I am a Licensed Professional Counselor and an AZ Board Registered Supervisor. I received my master’s degree in Marriage and Family Therapy. And I have taken additional advanced training with the Gottman Method, Emotional Focused Therapy, sexual compulsivity, infidelity, and EMDR for trauma recovery.

At the beginning of my career, I spent several years working in residential treatment for adolescent sex offenders, doing family therapy, individual counseling, and facilitating groups. These early experiences encouraged me to gain specialized training to work with sexually compulsive behaviors.

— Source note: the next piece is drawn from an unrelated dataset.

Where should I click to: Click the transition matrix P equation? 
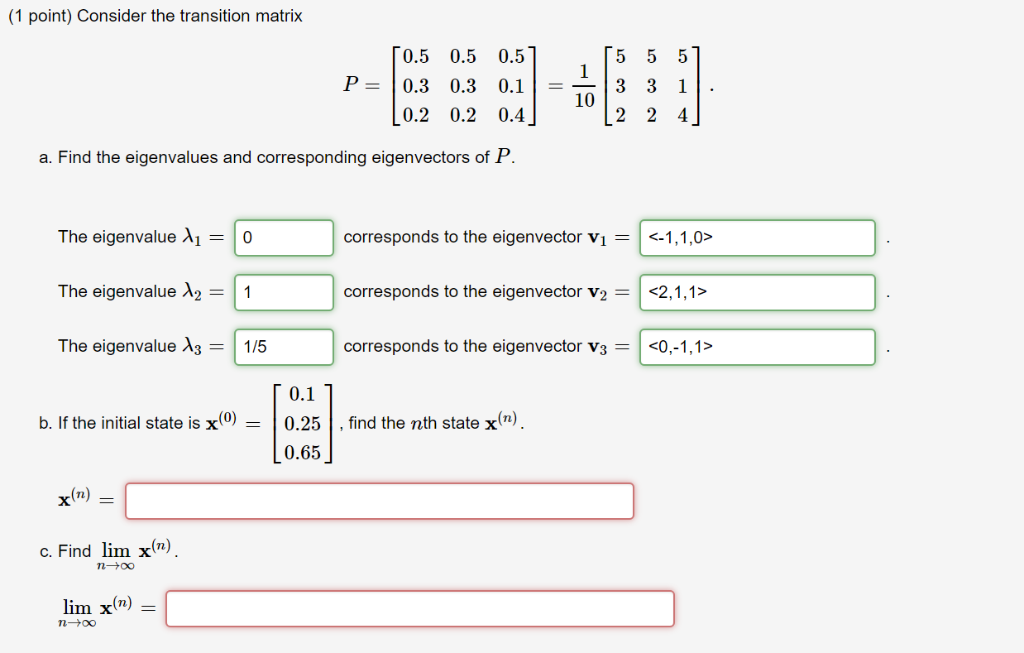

In my practice, I use several therapeutic approaches to help increase balance and connection in life. I approach each client without judgment to help guide and develop the cognitive awareness and emotional openness necessary to resolve the trials faced in life, such as addictive or impulsive behaviors, marital conflict, shame, depression, anxiety, and traumas.

For a long time, I have been interested in teaching couples how to recognize and communicate intimate thoughts and feelings in a safe, healthy manner. Utilizing the Gottman Method and Emotional Focused Therapy, we will work through the many challenges that life throws at us.

There are two sides to being human.

Over my years of work, I came to believe that one of life’s greatest blessings is understanding and overcoming our shame. Finding strength in vulnerability allows us to grow in ways not expected.

The above quote by Carl Jung is one of my favorites because it highlights the opposites of human existence. Every person has a shadow, and it is through understanding and integrating the opposites that brings balance to life and mental health.

Be the best you can be!

I enjoy time with my wife and our teenage daughters outside the office.

I consider myself a blue-collar man working a white-collar job (which I believe helps me have better relationships with my clients).

I have worked in construction, been a private investigator, painted houses and murals, and read ancient literature. But I strive most to be a good and decent husband, father, and man.